A controversial new account of why ‘Titanic’ sank has been met with scepticism by experts, writes FIONOLA MEREDITH

FROM THE moment it sank beneath the north Atlantic, on April 14th, 1912, Titanic has been the object of endless conspiracy theories. There have been claims that the ship sank because the iceberg wasn’t spotted in time, or because a fire was raging in the engine room.

Now a new and controversial account has emerged. Lady Louise Patten, the granddaughter of the most senior surviving officer on the Titanic , Charles Lightoller, claims that the ship had time to miss the iceberg – but the helmsman, Quartermaster Robert Hichens, panicked and turned in the wrong direction. According to Patten, this was down to confusion about the two steering systems in operation at the time: rudder orders for steamships, and tiller orders for sailing ships. “The two systems were the complete opposite of one another. So a command to turn ‘hard a’starboard’ meant turn the wheel right under one system and left under the other.”

Apparently Hichens was trained under rudder orders, and when First Officer William Murdoch saw the iceberg and gave the order ‘hard a’starboard’ Hichens got mixed up and turned the liner straight into the course of the berg. By the time the mistake was corrected it was too late to stop the iceberg biting into Titanic ’s hull.

Patten also claims that the ship kept on sailing, despite the catastrophic damage, because the captain, Edward Smith, was pressurised to continue by Bruce Ismay, the chairman of White Star Line.

Had Titanic remained where she was, says Patten, it’s probable she would have stayed afloat until help arrived. Patten adds that her grandfather, Charles Lightoller, concealed all this information at the inquiries into the sinking of Titanic because of a deep-rooted loyalty to the liner’s owners.

Lady Patten never knew her grandfather – he died before she was born – but she says that the family secrets were passed down to her by her grandmother, in whom he had confided.
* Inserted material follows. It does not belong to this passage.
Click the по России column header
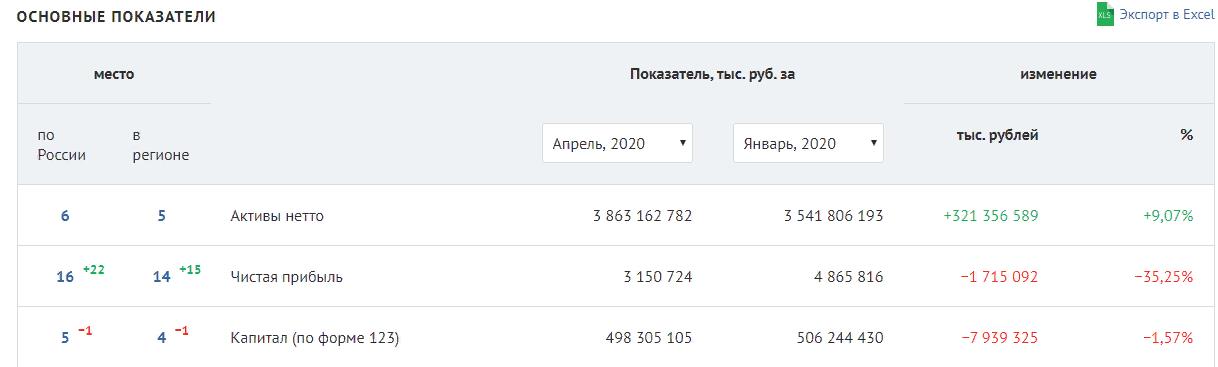Screen dimensions: 1218x367 62,145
So why has she chosen to reveal them now?

The shortest, most cynical answer is that they form the basis of her new romance novel, which is to be published next week. As for whether there is any weight to her claims, Titanic experts and enthusiasts are largely sceptical.
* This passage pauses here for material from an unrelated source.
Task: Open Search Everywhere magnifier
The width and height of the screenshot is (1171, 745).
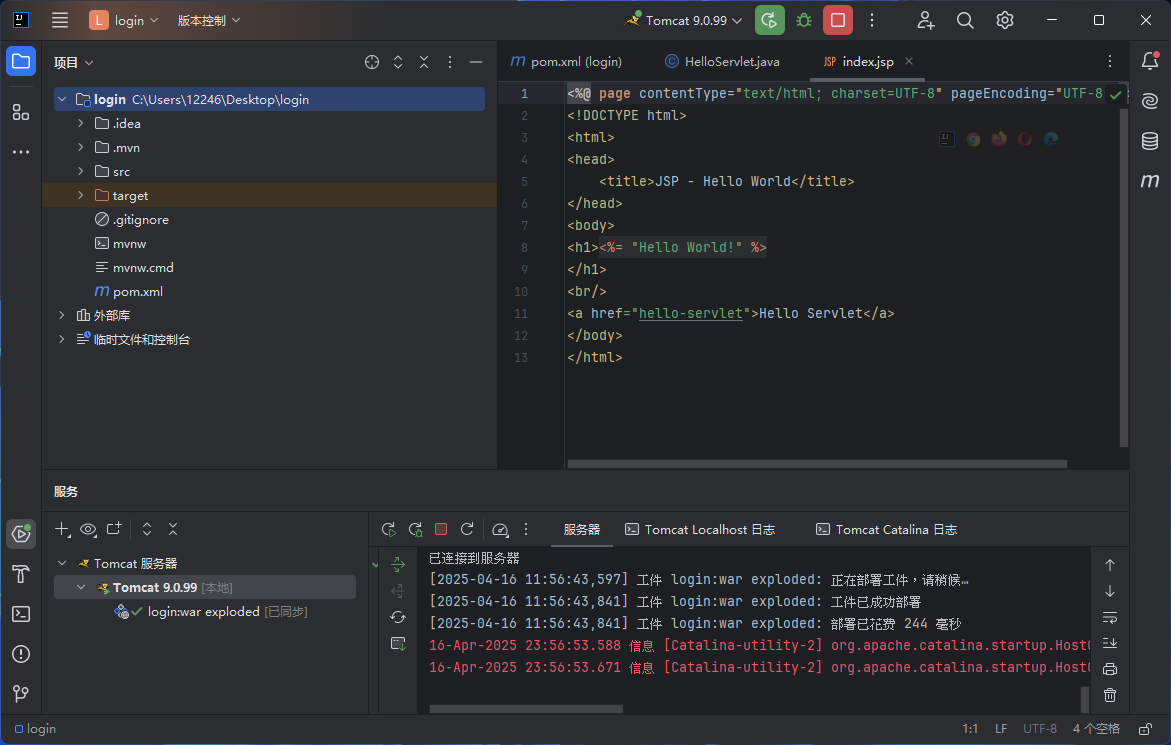Action: click(965, 20)
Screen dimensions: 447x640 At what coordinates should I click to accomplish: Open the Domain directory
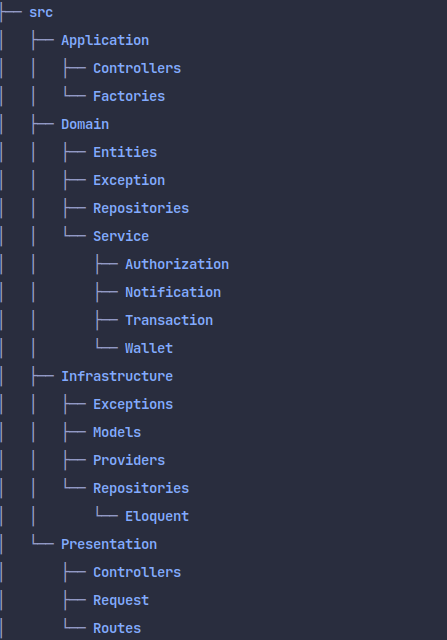85,124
Kent Layton, a maritime historian, says confusion about the two steering systems was unlikely. “This was not something new in 1912, nor was it non-standard. Everyone would have known exactly how to operate the wheel in order to turn the ship in a certain way.”

Layton says that when First Officer Murdoch called for hard a’starboard he meant that he wanted to turn the bow of the ship to port. “This is exactly what was accomplished by Hichens, and the damage was done to the starboard [or right] side in consequence.”

He concedes that Lightoller may not have been entirely honest at the investigations. “It is not a secret that Lightoller stretched the truth or lied at the inquiries. This has been known for many years. He was considered a good company man, and had no wish to give any evidence that might even give the appearance of mistakes on the part of his employers.”

Nonetheless, Layton urges caution. “It is very dangerous to rely on evidence – second-hand, at that – from one individual when memories can be clouded by years of mental replaying of those events.”

The Belfast-based maritime specialist and Titanic author Michael McCaughan says what exactly happened on the bridge of the Titanic that fateful night remains a “rat’s nest of confusion”. But the fact that such stories still make headlines shows that, nearly a century on, Titanic has not lost its power to fascinate. “Patten’s story contributes to the continuing discussion of the mythic Titanic and the enduring cultural ripples of her loss.”